### STATED EXERCISE 1
Transcribe the passage of the memoir excerpt starting at "I can say i" and ending at "sleeping all day.".

At this point in my story, I have now become an adult. I am twenty years old and have entered my junior year in college. I have distanced myself from my feelings and actions so to not interfere with my school and life progress at this point in my life. I didn’t see anything wrong with that at the time. And I am not angry with myself for using this coping mechanism, but I want to say that from this point forward in my life, all decisions and actions are my responsibility.
I can say i drank before that because I didn’t want to deal with this or that. I can say that I tried to kill myself because I was in despair. I still could not figure out my racial identity, but I refused to try to work these things out. And I had ample opportunity. So, I want to be very clear that I own my actions. I do not look at anyone else and say, they made me do the things that I did.
For the most part I was just a college kid having fun. Going to classes. Studying or staying out all night and sleeping all day.

Data listing

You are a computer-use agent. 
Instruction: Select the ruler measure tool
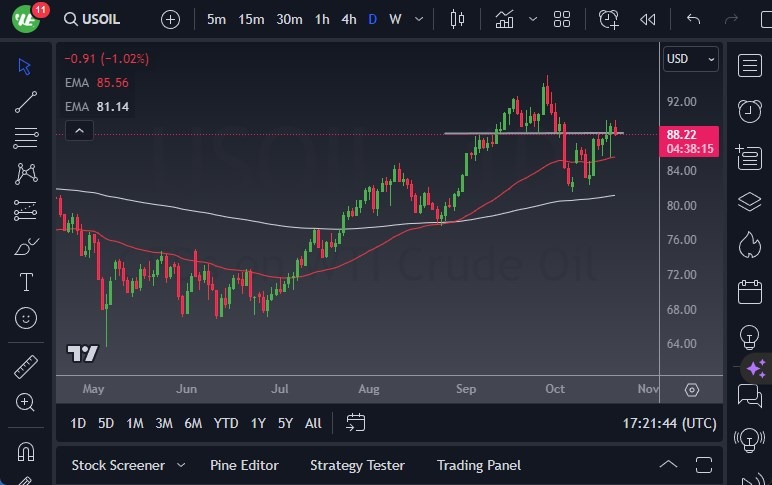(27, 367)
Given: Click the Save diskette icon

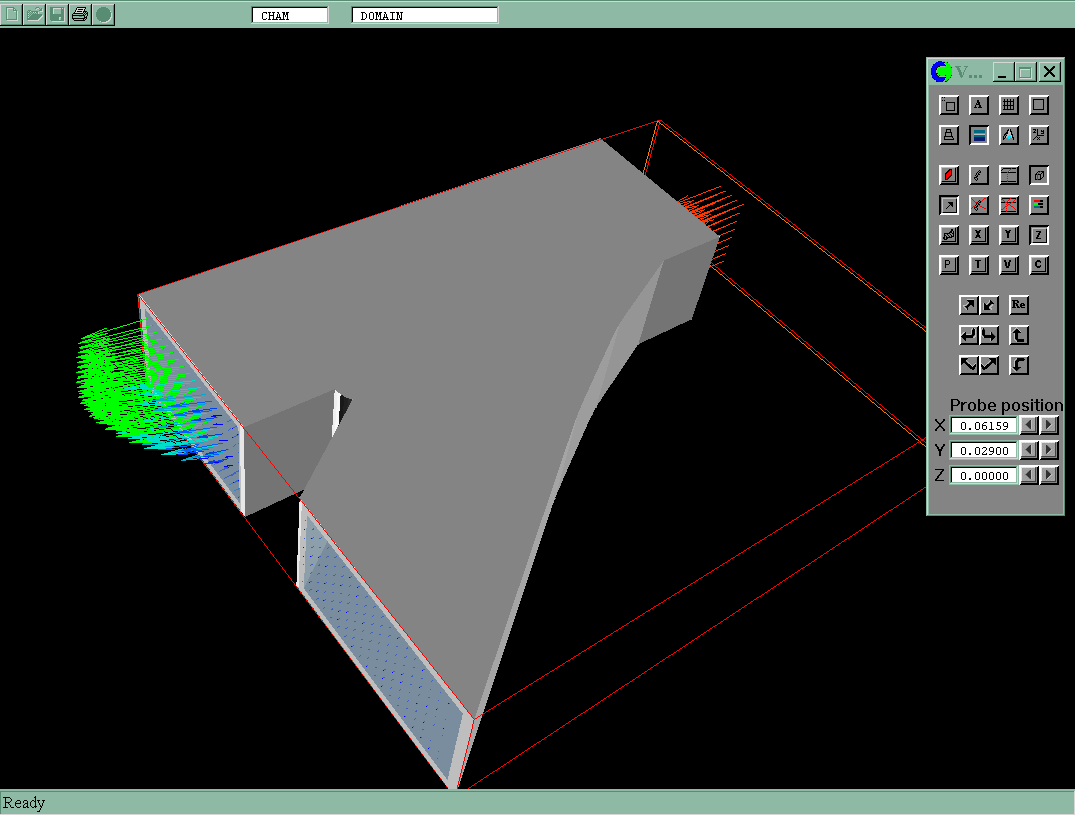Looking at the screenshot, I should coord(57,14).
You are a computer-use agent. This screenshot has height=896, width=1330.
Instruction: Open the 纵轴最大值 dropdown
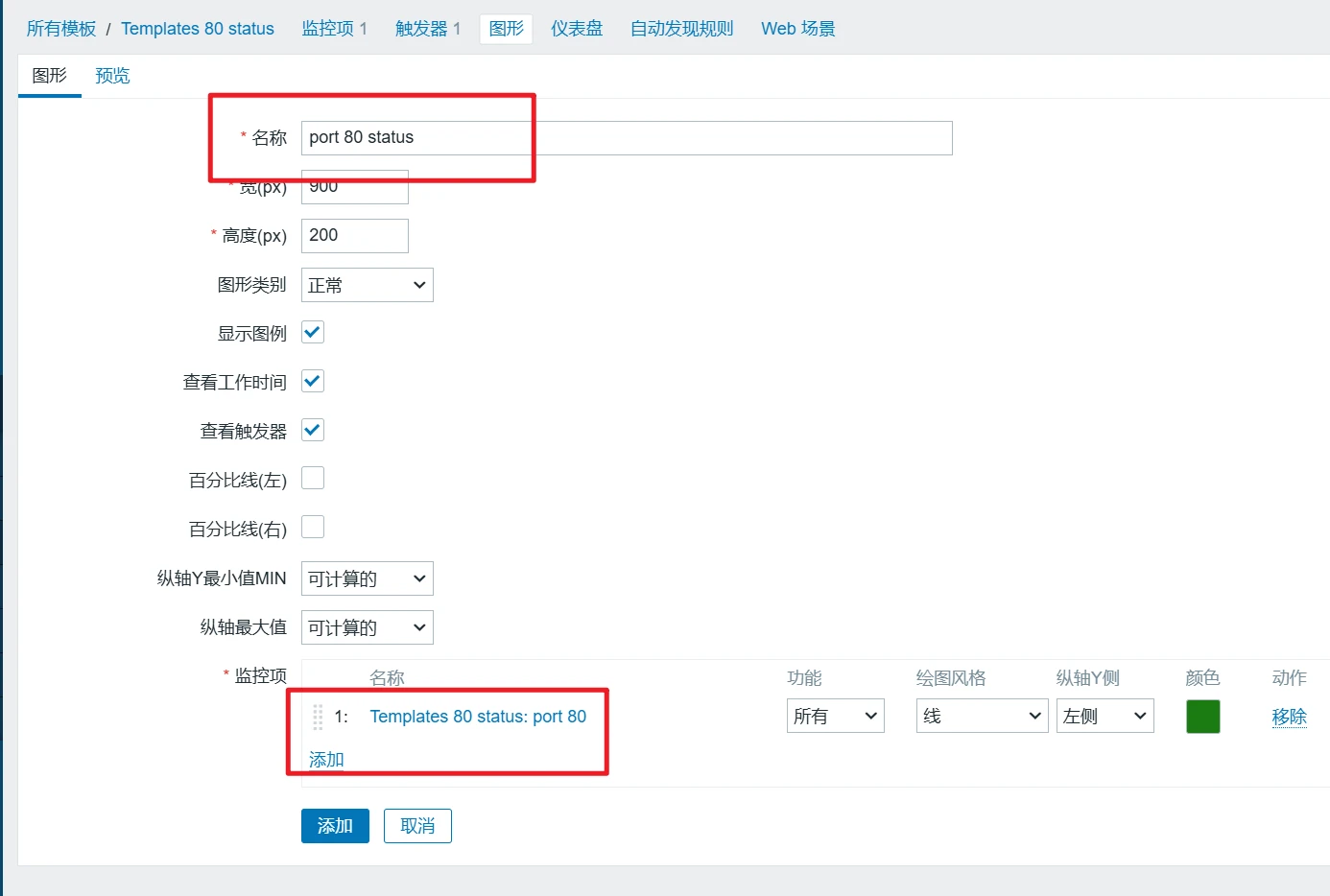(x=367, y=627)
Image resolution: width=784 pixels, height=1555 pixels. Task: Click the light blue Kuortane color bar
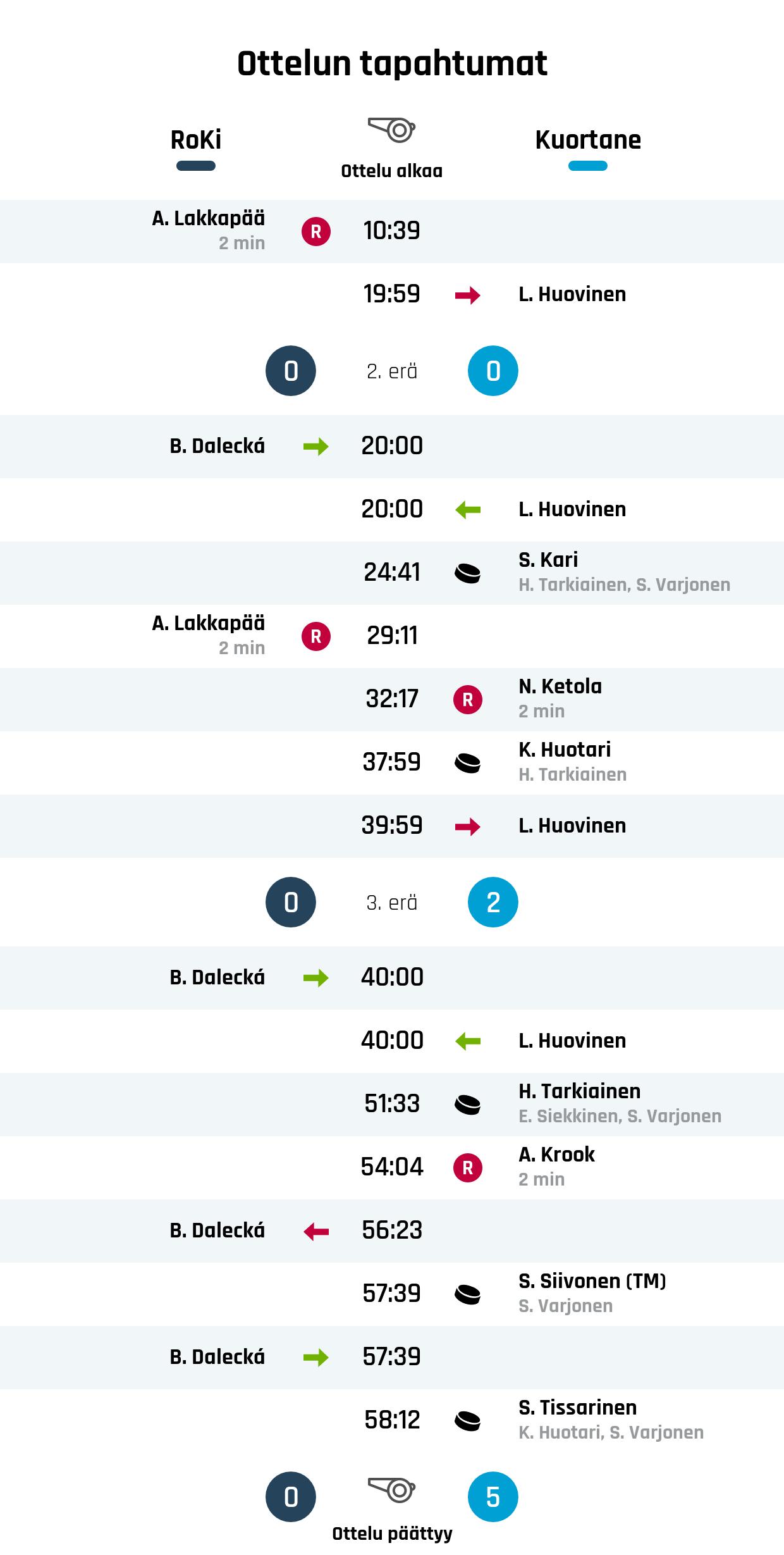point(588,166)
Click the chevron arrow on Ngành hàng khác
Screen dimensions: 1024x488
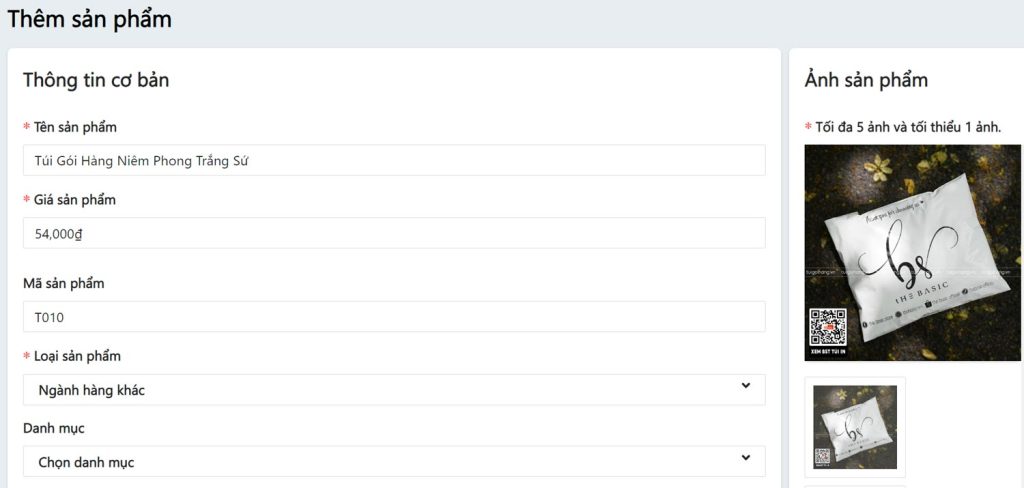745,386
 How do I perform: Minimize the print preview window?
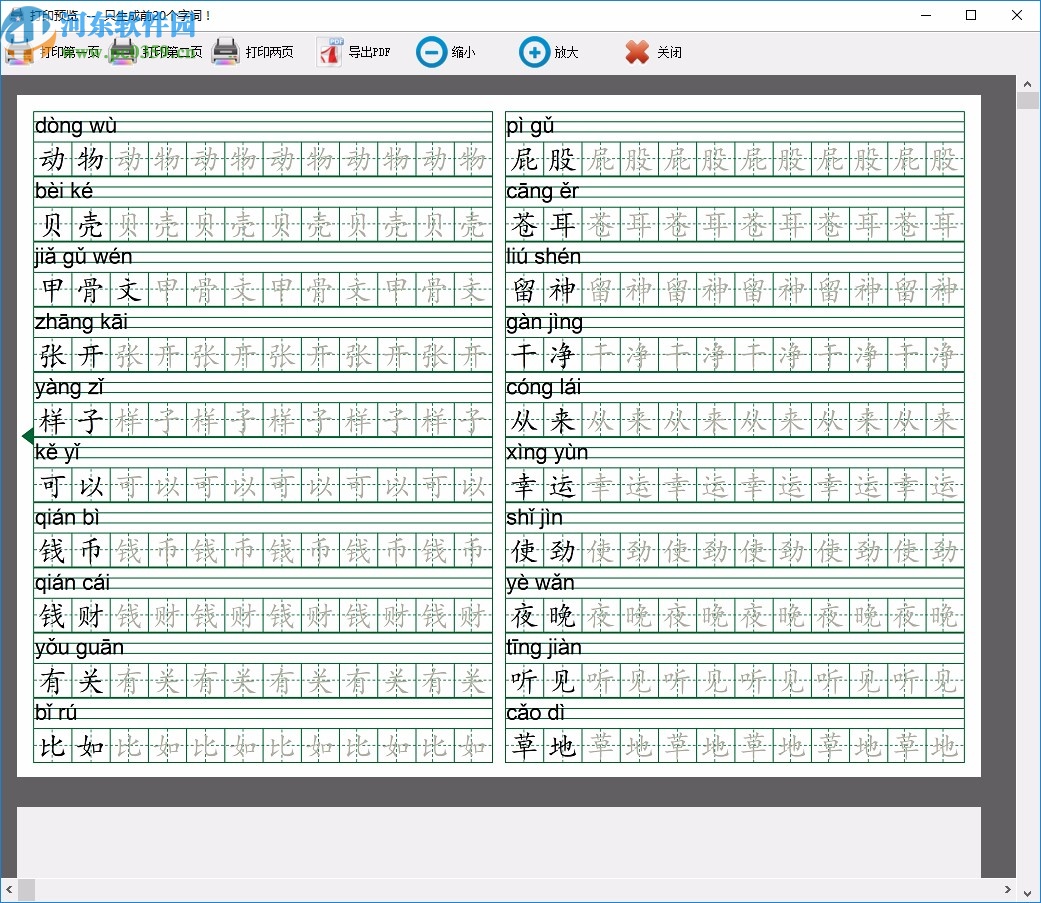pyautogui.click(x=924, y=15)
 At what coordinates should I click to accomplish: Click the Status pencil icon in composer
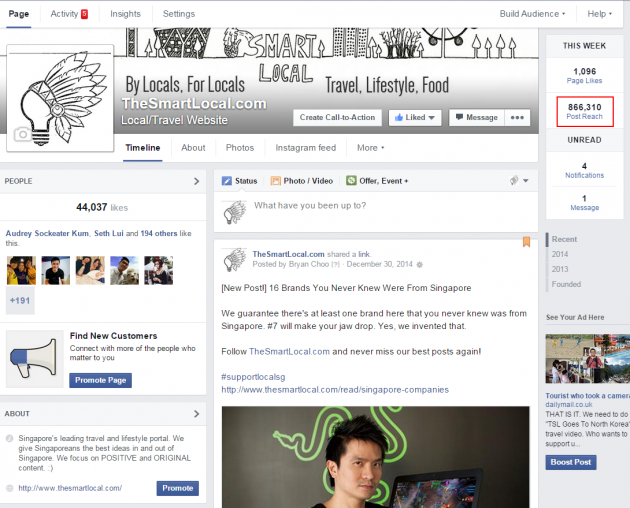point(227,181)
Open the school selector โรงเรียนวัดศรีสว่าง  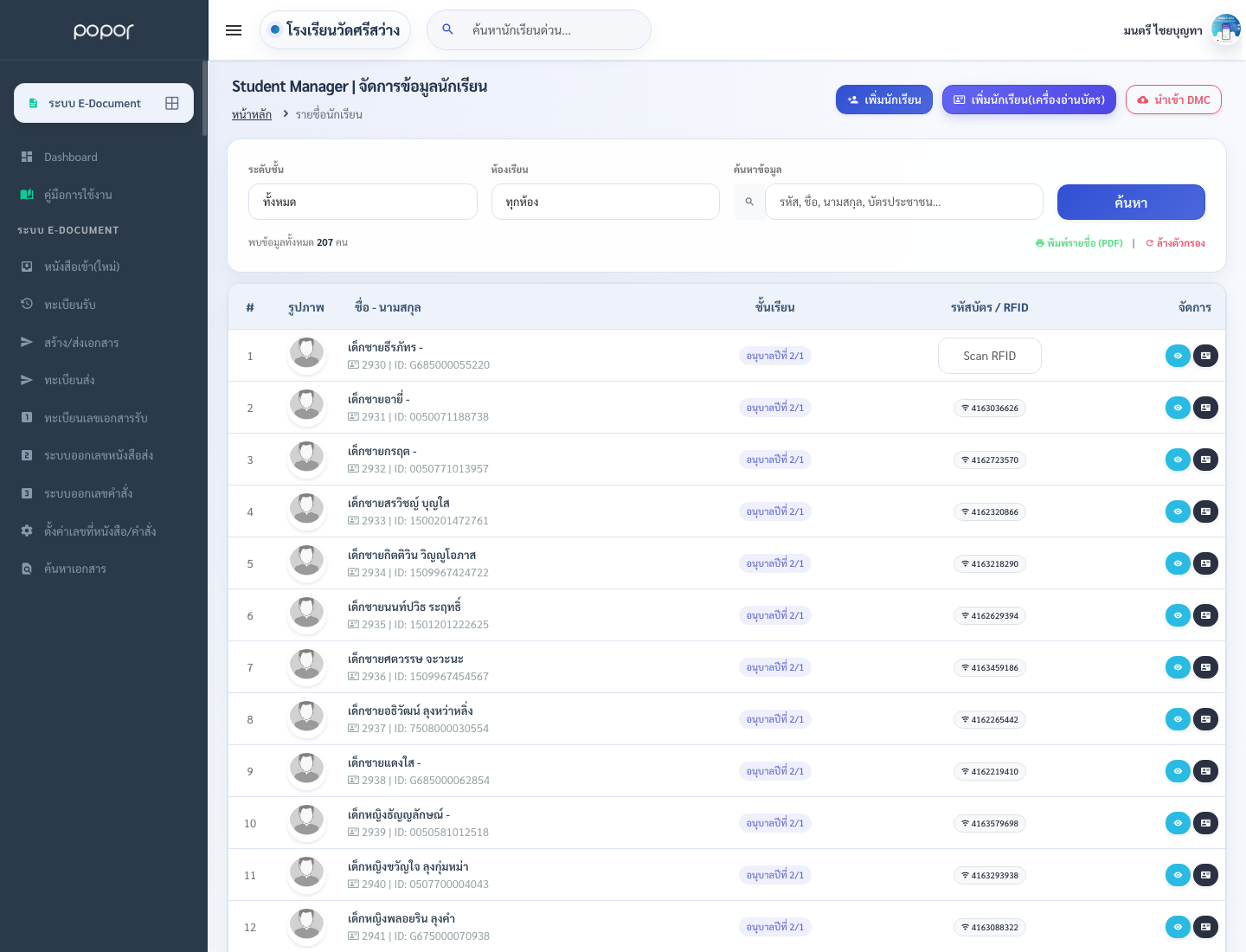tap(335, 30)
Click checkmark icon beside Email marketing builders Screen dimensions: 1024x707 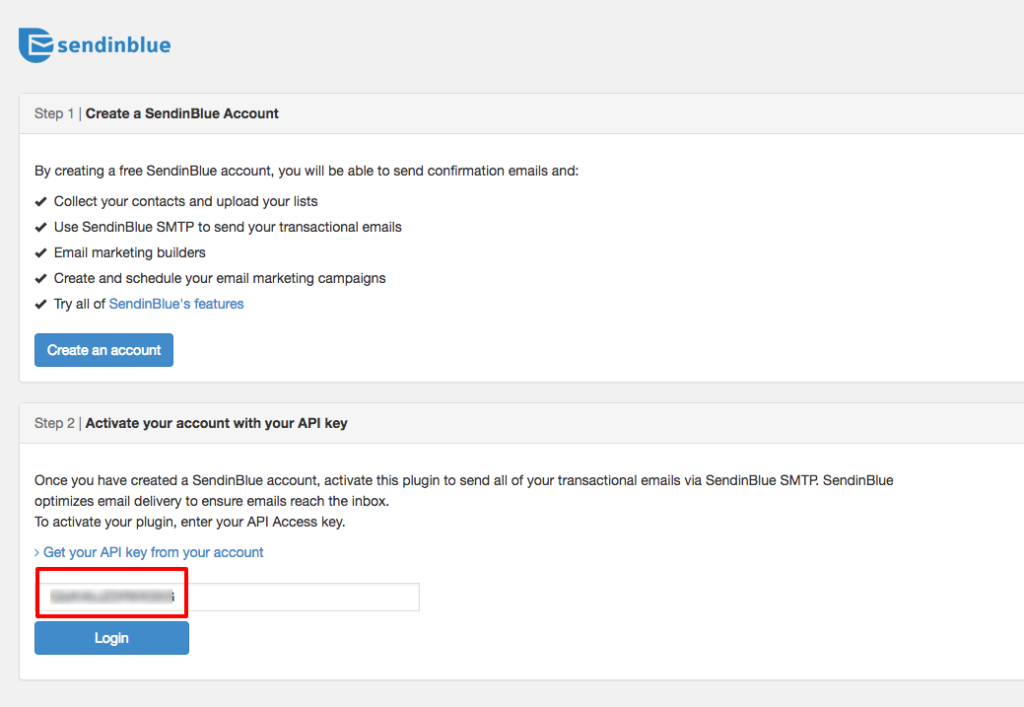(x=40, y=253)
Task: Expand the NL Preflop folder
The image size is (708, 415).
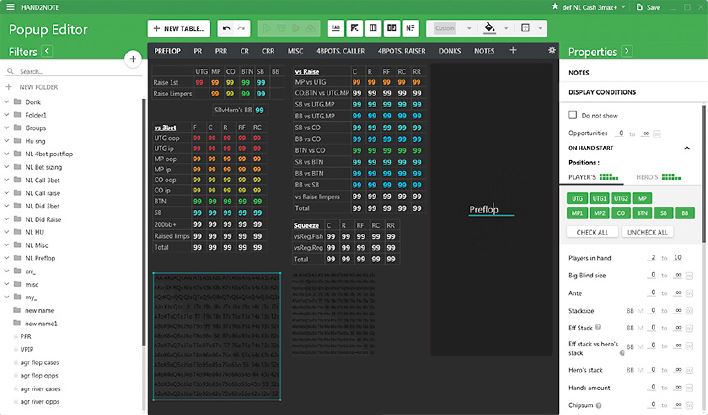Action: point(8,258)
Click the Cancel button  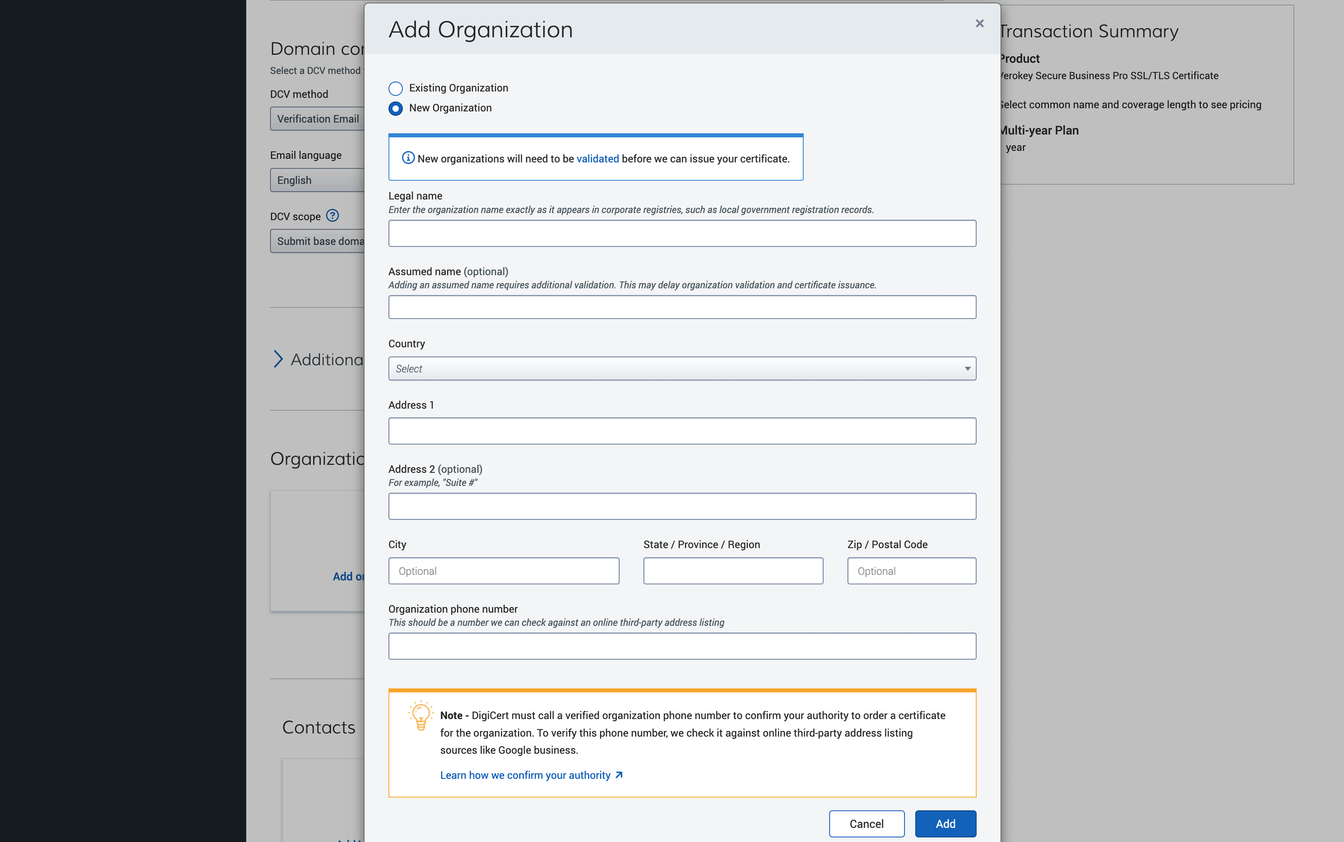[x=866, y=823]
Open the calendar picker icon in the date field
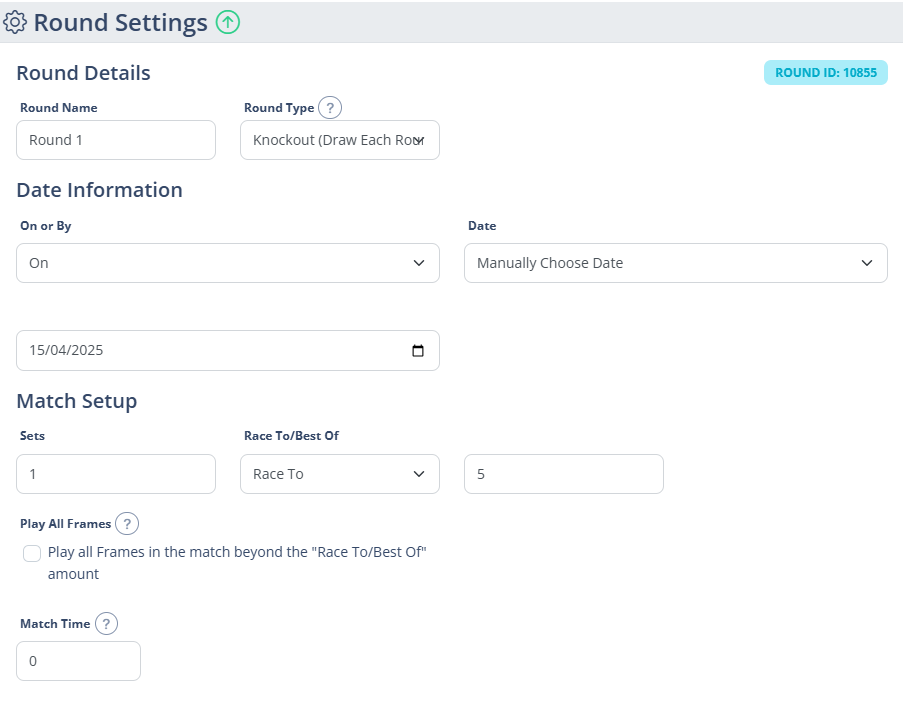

### STATED EXERCISE 2
Restate word for word the data listing, starting at its first line and ending at the line that contains "Looking at the". Omit the pictures from your reproduction.

### FULL SOLUTION 1
I can say i drank before that because I didn’t want to deal with this or that. I can say that I tried to kill myself because I was in despair. I still could not figure out my racial identity, but I refused to try to work these things out. And I had ample opportunity. So, I want to be very clear that I own my actions. I do not look at anyone else and say, they made me do the things that I did.
For the most part I was just a college kid having fun. Going to classes. Studying or staying out all night and sleeping all day.

### FULL SOLUTION 2
You are a computer-use agent. 
Instruction: Select the ruler measure tool
(27, 367)
Given: Click the Save diskette icon

Looking at the screenshot, I should coord(57,14).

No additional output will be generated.